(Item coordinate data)
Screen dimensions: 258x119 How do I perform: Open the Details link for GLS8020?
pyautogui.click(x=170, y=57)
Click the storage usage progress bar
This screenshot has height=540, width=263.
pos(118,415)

**TASK DETAILS**
Format the lines above as a Markdown table with two columns, No. and Line, giving each line its row number and leaving out blank lines.

**FINAL ANSWER**
| No. | Line |
|---|---|
| 1 | Screen dimensions: 258x119 How do I perform: Open the Details link for GLS8020? |
| 2 | pyautogui.click(x=170, y=57) |
| 3 | Click the storage usage progress bar |
| 4 | This screenshot has height=540, width=263. |
| 5 | pos(118,415) |